→ Exercise brief:
Which lines hold the string "with"? Copy each of them from the material below.

→ Given records:
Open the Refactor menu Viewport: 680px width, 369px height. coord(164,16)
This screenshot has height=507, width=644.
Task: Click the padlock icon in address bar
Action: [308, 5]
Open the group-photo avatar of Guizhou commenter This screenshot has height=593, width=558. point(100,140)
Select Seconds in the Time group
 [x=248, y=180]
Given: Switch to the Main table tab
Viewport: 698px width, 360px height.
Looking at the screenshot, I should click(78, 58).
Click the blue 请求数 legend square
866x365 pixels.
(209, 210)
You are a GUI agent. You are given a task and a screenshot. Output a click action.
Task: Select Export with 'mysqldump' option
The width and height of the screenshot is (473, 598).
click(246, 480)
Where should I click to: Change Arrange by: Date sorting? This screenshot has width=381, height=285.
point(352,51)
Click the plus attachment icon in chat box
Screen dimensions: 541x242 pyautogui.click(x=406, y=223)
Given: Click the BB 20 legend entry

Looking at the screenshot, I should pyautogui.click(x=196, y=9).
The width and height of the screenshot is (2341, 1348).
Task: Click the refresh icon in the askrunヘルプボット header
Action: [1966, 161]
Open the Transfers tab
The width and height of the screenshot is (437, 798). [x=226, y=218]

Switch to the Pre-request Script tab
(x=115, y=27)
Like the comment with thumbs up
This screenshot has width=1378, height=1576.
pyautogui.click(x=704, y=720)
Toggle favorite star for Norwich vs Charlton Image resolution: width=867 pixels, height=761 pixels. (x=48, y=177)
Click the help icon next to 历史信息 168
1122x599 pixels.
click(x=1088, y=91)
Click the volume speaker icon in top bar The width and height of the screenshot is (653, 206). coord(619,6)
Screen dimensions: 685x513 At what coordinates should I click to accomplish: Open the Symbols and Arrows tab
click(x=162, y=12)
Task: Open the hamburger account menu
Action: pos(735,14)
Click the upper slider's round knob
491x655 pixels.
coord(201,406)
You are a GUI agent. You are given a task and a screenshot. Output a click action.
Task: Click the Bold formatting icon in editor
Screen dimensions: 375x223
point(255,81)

→ Reply to the task:
Task: Select Export with 'mysqldump' option
Like the comment with thumbs up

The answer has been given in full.